■ TASK INSTRUCTIONS
Each record below should appear again exactly as written.

■ RECORDS TO USE

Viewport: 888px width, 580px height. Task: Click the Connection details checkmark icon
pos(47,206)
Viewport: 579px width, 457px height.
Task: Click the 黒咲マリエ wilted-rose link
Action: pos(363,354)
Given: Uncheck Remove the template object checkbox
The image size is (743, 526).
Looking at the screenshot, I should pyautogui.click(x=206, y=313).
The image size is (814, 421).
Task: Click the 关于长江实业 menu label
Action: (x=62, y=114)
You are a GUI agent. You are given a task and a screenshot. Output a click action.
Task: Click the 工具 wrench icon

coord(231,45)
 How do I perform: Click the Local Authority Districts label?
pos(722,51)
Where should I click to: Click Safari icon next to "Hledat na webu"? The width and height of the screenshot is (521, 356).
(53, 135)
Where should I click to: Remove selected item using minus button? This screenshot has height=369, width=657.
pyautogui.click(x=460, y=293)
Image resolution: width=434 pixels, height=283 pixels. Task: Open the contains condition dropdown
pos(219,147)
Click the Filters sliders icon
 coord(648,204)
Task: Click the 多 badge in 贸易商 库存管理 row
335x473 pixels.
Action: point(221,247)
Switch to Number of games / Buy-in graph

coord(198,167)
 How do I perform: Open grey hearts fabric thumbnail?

■ OUTPUT OF THE TASK
Viewport: 888px width, 580px height. Task: Click the Connection details checkmark icon
pos(47,206)
Viewport: 579px width, 457px height.
Task: Click the 黒咲マリエ wilted-rose link
Action: pos(363,354)
Given: Uncheck Remove the template object checkbox
The image size is (743, 526).
Looking at the screenshot, I should pyautogui.click(x=206, y=313).
The image size is (814, 421).
Task: Click the 关于长江实业 menu label
Action: (x=62, y=114)
You are a GUI agent. You are given a task and a screenshot. Output a click action.
Task: Click the 工具 wrench icon

coord(231,45)
 How do I perform: Click the Local Authority Districts label?
pos(722,51)
Where should I click to: Click Safari icon next to "Hledat na webu"? The width and height of the screenshot is (521, 356).
(53, 135)
Where should I click to: Remove selected item using minus button? This screenshot has height=369, width=657.
pyautogui.click(x=460, y=293)
Image resolution: width=434 pixels, height=283 pixels. Task: Open the contains condition dropdown
pos(219,147)
Click the Filters sliders icon
 coord(648,204)
Task: Click the 多 badge in 贸易商 库存管理 row
335x473 pixels.
Action: point(221,247)
Switch to Number of games / Buy-in graph

coord(198,167)
 How do I perform: Open grey hearts fabric thumbnail?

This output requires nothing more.